• **Description of the task**: In the entries below, count every line that has the string "Given", and answer with that count alone.

• **Available data**:
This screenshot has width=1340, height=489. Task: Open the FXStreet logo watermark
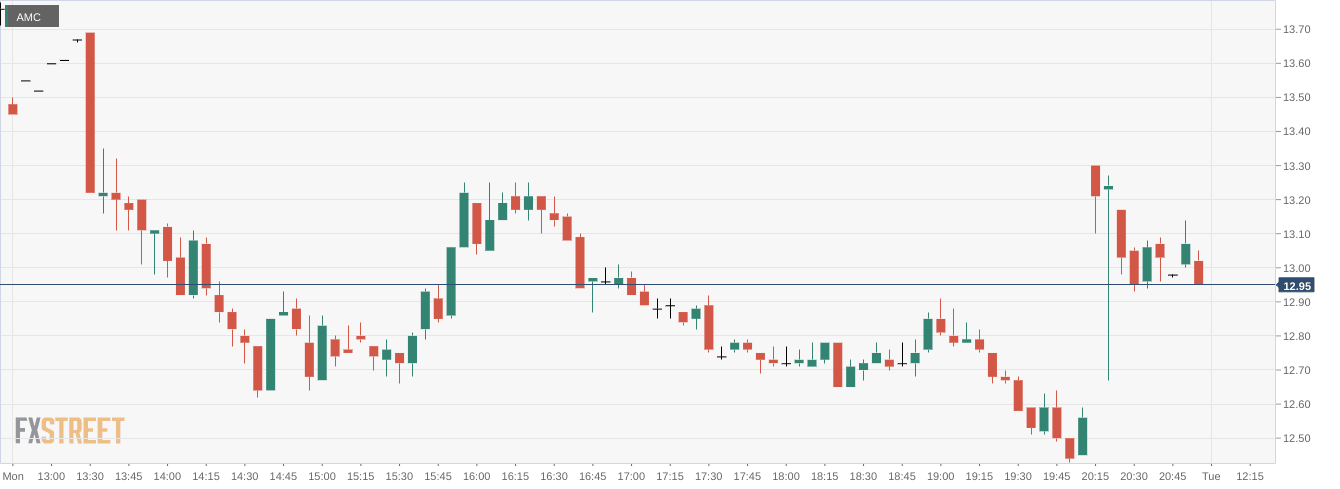69,431
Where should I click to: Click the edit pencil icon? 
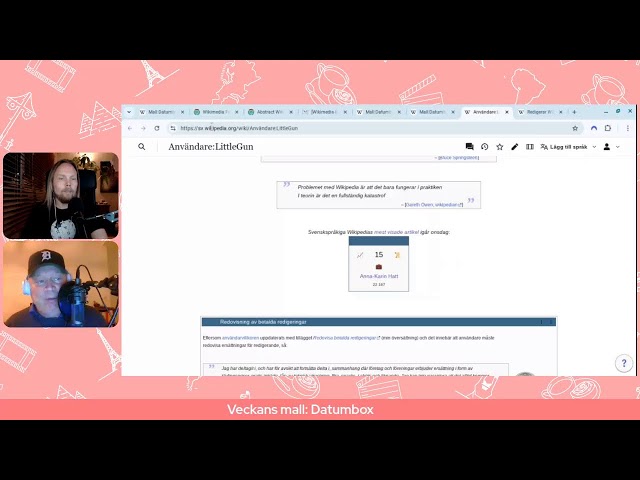tap(515, 147)
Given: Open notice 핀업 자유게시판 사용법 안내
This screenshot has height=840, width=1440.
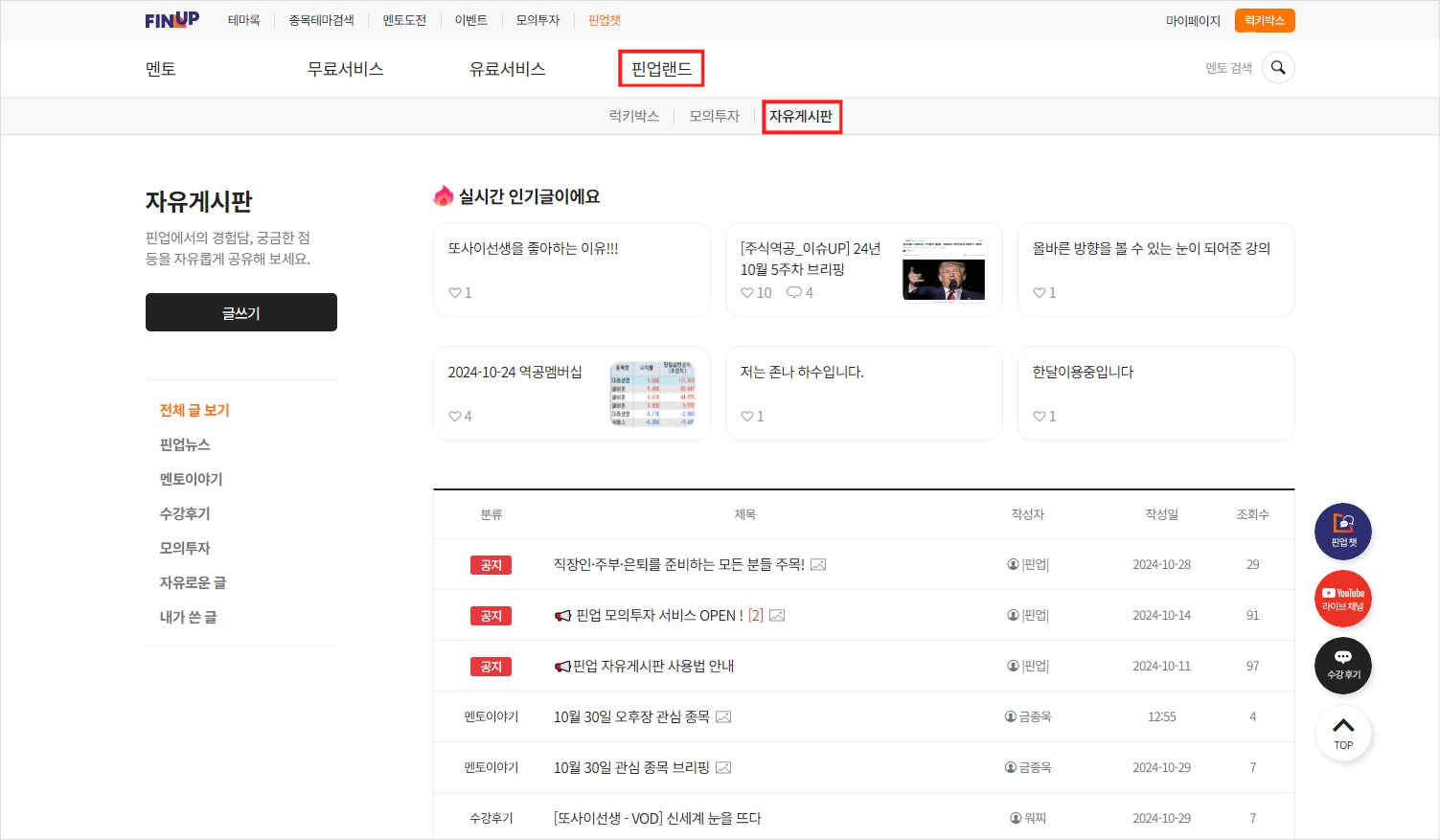Looking at the screenshot, I should [652, 667].

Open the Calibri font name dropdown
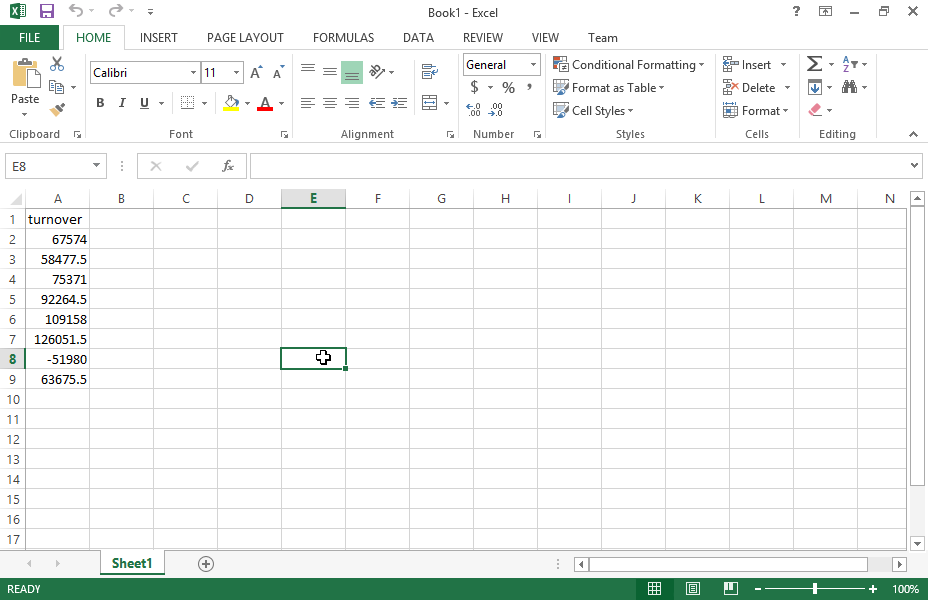point(193,73)
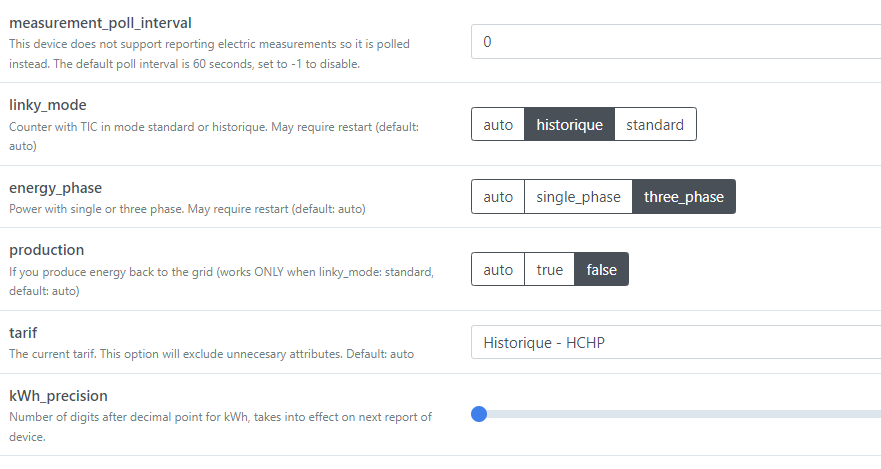The width and height of the screenshot is (881, 469).
Task: Enable production by selecting true
Action: click(549, 270)
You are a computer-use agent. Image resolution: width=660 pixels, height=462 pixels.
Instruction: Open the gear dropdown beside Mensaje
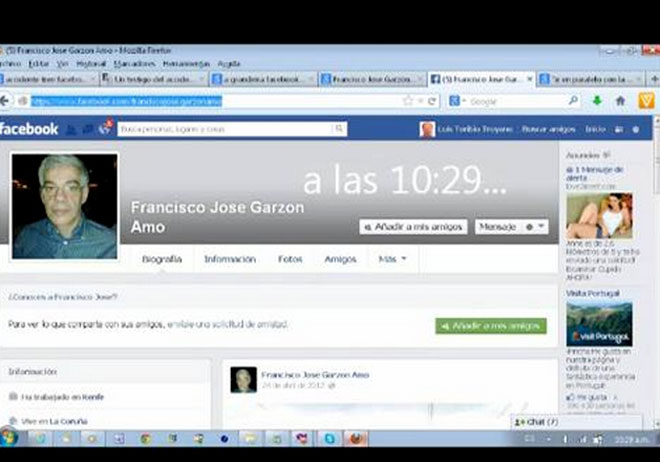coord(536,227)
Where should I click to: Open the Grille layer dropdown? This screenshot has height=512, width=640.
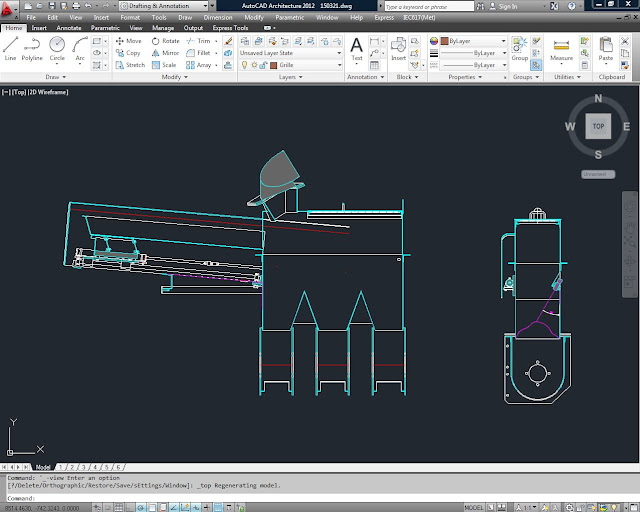pos(300,65)
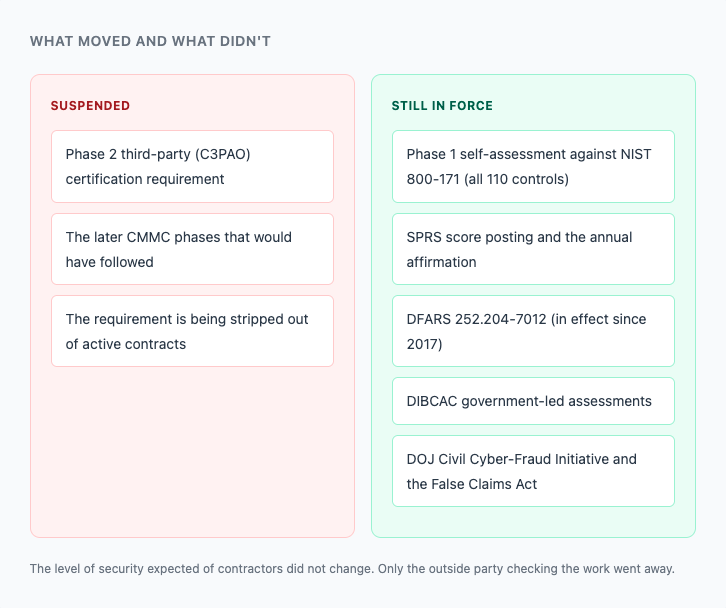Click the '2017)' text in the DFARS card
This screenshot has width=726, height=608.
[x=425, y=344]
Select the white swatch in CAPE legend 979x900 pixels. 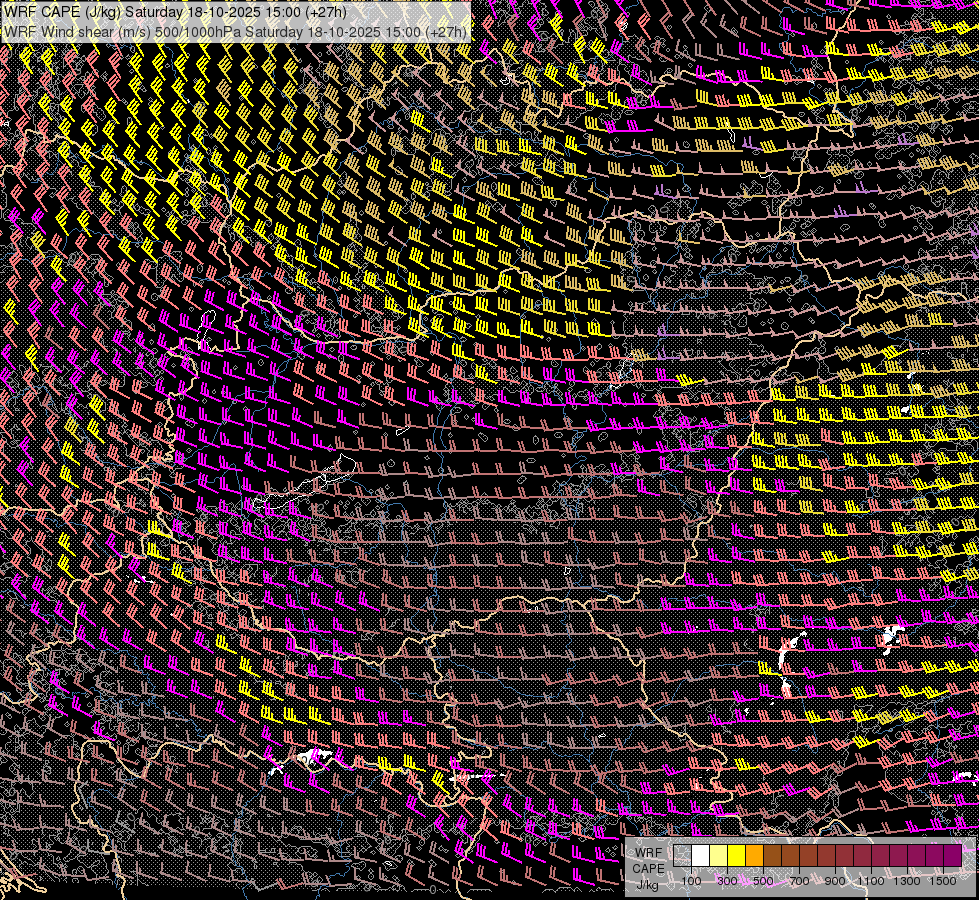tap(700, 856)
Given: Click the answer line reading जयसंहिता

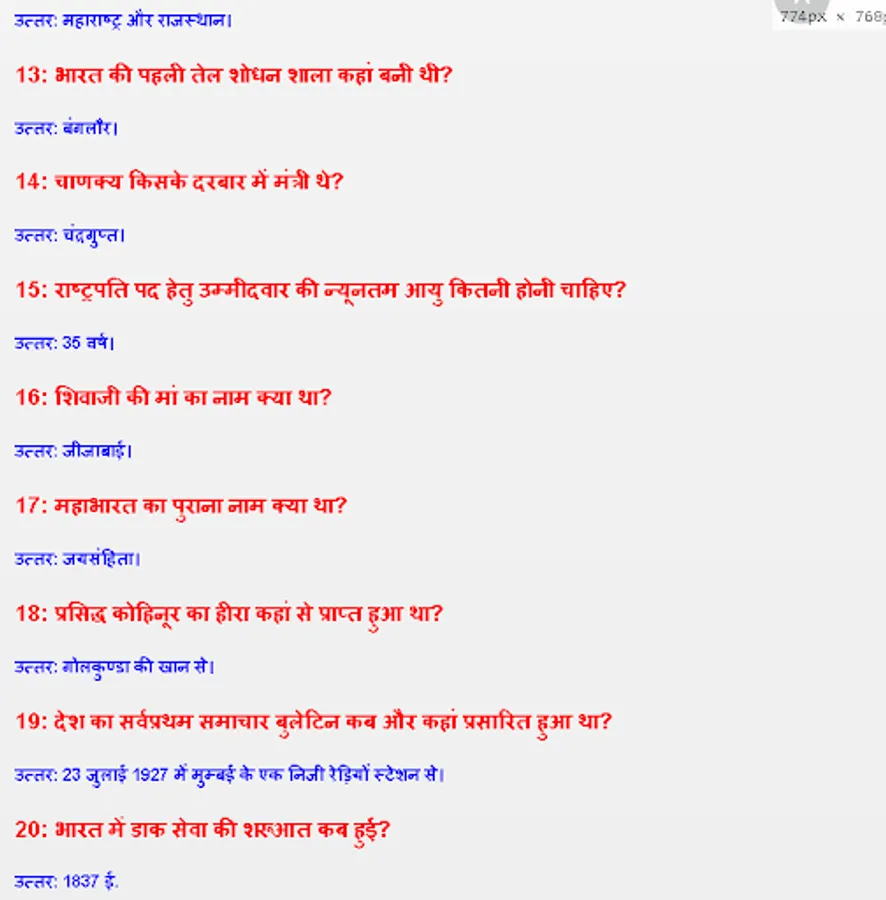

• **Solution**: 2